Dan Briody, Senior Editor of THINK Leaders, writes, “The applications of cognitive computing to business are endless. Some experts believe that this technology represents our best — perhaps our only — chance to tackle some of the most enduring systemic issues facing our planet, from understanding climate change to identifying risk in our increasingly complex economy.”[5] Judith Lamont explains, “Cognitive computing enables a ‘learn-as-you-go’ approach; rather than presenting the system with right and wrong answers, it reinforces the right ones as they are uncovered. Many cases can be made for the importance of adaptability and being able to learn on the fly.”[6] Jennifer Zaino (@Jenz514) asserts, “Cognitive Computing increasingly will be put to work in practical, real-world applications. The industries that are adopting it are not all operating at the same maturity levels; there remain some challenges to conquer. The wheels are very much in motion to make cognitive-driven Artificial Intelligence (AI) applications a key piece of enterprise toolsets.”[7] Because cognitive computing systems are so adaptable, Accenture analysts call cognitive computing “the ultimate long-term solution” for many of businesses’ most nagging challenges.[8] Cognitive computing is clearly part of the AI family, but there is more to it than simply being a gimmicky name used to ease fears about humans falling to AI overlords.

 

Footnotes
[1] Megan Murphy, “Ginni Rometty on the End of Programming,” Bloomberg BusinessWeek, 20 September 2017.
[2] Jenna Hogue, “Cognitive Computing: The Hype, the Reality,” Dataversity, 12 January 2017.
[3] Michael C. Mankins and Lori Sherer, “Creating value through advanced analytics,” Bain Brief, 11 February 2015.
[4] Benn R. Konsynski and John J. Sviokla, “Cognitive Reapportionment: Rethinking the Location of Judgment in Managerial Decision Making,” in The Post-Bureaucratic Organization edited by Charles Heckscher and Anne Donnellon, Sage Publications (1994).

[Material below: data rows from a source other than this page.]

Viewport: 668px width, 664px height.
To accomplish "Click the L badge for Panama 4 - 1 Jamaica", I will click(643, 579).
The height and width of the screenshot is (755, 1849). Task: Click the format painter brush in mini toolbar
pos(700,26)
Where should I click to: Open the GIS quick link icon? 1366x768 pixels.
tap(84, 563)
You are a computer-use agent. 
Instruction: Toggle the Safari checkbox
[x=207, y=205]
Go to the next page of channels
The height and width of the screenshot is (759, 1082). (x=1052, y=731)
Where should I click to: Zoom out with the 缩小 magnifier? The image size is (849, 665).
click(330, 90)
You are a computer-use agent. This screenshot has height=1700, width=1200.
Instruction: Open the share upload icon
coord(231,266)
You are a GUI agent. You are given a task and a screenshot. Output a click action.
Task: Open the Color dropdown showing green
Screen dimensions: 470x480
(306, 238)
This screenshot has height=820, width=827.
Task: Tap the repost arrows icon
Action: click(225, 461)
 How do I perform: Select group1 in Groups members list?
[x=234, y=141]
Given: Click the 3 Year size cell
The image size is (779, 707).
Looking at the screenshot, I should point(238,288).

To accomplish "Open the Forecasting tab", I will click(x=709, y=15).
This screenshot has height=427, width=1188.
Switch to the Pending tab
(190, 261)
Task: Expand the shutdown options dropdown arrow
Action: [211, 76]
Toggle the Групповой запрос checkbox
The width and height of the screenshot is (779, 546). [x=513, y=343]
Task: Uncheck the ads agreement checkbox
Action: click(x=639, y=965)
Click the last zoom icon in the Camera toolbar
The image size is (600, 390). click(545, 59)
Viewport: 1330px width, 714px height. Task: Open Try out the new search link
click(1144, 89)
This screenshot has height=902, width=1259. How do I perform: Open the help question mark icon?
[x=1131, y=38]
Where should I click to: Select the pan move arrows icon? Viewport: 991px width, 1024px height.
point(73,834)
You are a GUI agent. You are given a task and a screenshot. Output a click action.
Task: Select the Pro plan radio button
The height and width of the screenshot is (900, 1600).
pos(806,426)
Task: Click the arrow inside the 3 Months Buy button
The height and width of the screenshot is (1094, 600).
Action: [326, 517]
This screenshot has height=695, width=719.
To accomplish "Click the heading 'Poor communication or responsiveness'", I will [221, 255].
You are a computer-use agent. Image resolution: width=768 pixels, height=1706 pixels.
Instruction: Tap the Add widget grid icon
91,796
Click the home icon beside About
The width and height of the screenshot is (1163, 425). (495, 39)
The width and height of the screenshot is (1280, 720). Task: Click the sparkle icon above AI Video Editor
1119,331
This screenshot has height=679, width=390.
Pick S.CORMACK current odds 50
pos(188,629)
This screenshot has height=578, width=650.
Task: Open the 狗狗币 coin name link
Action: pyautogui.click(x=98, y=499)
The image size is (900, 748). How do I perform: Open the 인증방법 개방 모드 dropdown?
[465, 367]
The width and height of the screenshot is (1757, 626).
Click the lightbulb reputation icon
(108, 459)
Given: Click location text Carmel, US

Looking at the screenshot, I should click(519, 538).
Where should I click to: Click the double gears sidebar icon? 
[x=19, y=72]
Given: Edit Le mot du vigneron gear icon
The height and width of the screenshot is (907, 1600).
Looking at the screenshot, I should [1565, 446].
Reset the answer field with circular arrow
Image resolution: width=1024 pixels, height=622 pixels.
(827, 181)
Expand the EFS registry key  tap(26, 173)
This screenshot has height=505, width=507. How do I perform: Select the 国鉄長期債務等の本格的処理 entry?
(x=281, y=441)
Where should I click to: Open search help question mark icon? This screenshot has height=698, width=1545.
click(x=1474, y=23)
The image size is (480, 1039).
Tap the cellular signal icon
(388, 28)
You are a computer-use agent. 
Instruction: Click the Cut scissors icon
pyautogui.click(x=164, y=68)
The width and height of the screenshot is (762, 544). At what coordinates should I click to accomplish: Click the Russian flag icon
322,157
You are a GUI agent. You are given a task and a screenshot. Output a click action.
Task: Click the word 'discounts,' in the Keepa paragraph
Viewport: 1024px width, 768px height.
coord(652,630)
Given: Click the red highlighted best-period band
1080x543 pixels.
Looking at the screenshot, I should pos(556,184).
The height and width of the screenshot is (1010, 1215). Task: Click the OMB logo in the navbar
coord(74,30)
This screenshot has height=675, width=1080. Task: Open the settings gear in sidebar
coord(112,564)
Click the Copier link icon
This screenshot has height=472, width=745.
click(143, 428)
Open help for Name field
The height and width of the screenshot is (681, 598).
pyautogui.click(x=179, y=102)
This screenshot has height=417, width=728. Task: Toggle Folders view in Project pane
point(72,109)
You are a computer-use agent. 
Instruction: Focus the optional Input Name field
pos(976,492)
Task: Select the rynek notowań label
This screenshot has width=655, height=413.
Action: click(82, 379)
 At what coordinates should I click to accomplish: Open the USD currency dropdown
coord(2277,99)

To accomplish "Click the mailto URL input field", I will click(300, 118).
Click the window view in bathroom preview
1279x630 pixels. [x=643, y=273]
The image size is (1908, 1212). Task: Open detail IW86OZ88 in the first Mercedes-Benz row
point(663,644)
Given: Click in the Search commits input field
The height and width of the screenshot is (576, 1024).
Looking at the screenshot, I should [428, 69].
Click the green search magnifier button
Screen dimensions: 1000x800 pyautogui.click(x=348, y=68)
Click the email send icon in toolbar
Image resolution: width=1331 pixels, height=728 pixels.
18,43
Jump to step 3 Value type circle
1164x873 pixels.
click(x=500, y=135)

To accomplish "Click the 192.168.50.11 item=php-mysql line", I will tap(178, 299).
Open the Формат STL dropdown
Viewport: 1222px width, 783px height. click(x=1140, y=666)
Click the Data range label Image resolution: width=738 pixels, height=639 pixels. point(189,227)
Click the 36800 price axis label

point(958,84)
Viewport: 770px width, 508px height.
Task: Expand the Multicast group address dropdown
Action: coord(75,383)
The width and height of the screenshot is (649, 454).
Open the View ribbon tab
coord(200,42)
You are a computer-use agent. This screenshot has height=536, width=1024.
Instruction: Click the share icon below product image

[5] Dan Briody, “New Vocabulary: Cognitive Computing,” THINK Leaders, October 2015.
[6] Judith Lamont, “Understanding cognitive computing: How much is enough?” KMWorld, 1 September 2016.
[7] Jennifer Zaino, “Cognitive Computing, Artificial Intelligence Apps Have Big Future in the Enterprise,” Dataversity, 17 September 2015.
[8] “From Digitally Disrupted to Digital Disrupter,” Accenture, 2014.